Exercise instructions → Across the entries that follow, how many lines have the word "icon" in them? Give only the number.

Data provided →
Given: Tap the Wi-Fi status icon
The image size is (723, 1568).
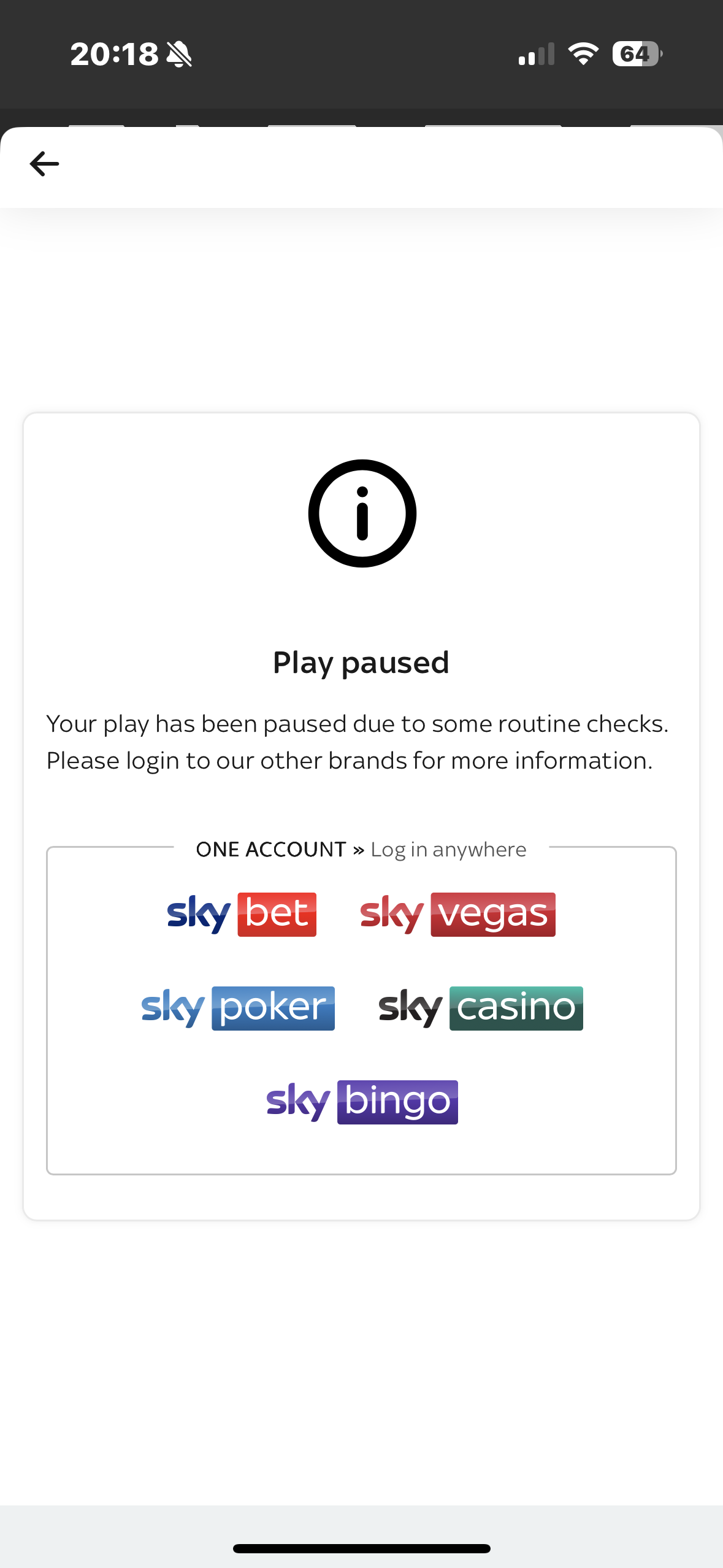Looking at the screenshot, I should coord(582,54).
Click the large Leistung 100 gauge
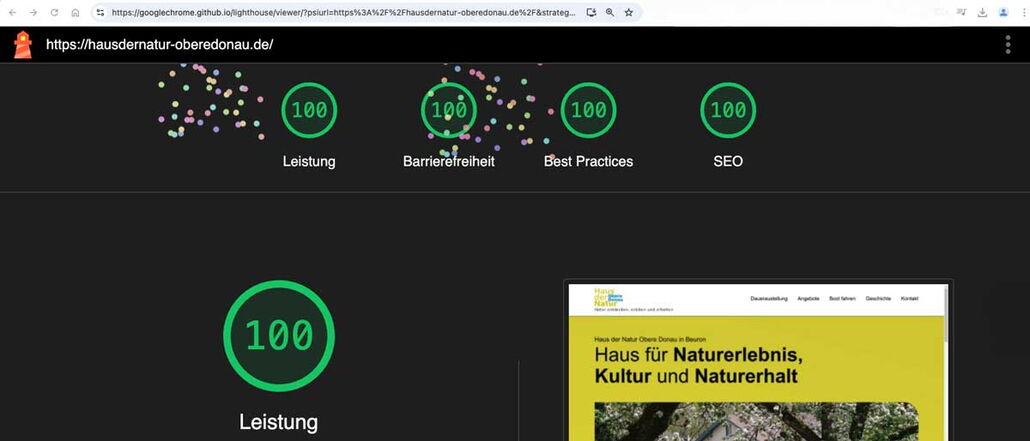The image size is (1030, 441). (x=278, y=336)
--
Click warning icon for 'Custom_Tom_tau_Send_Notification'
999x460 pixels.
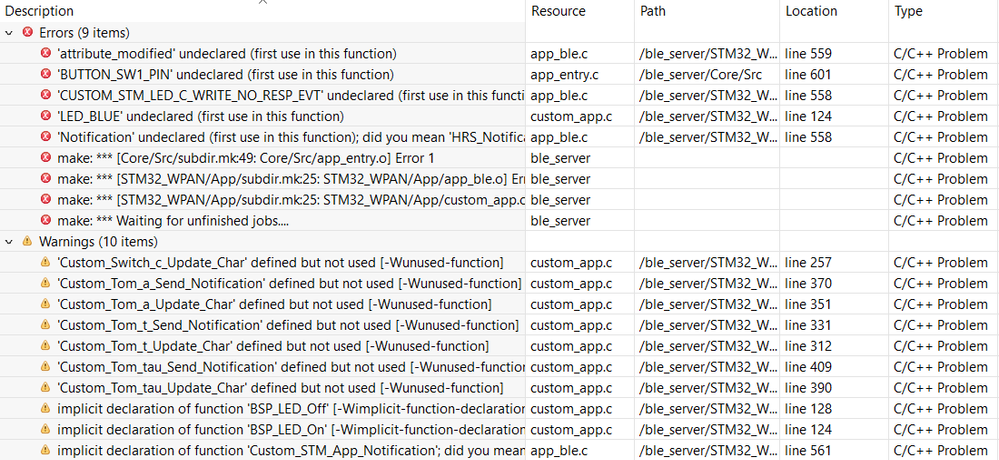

Exercise response → 2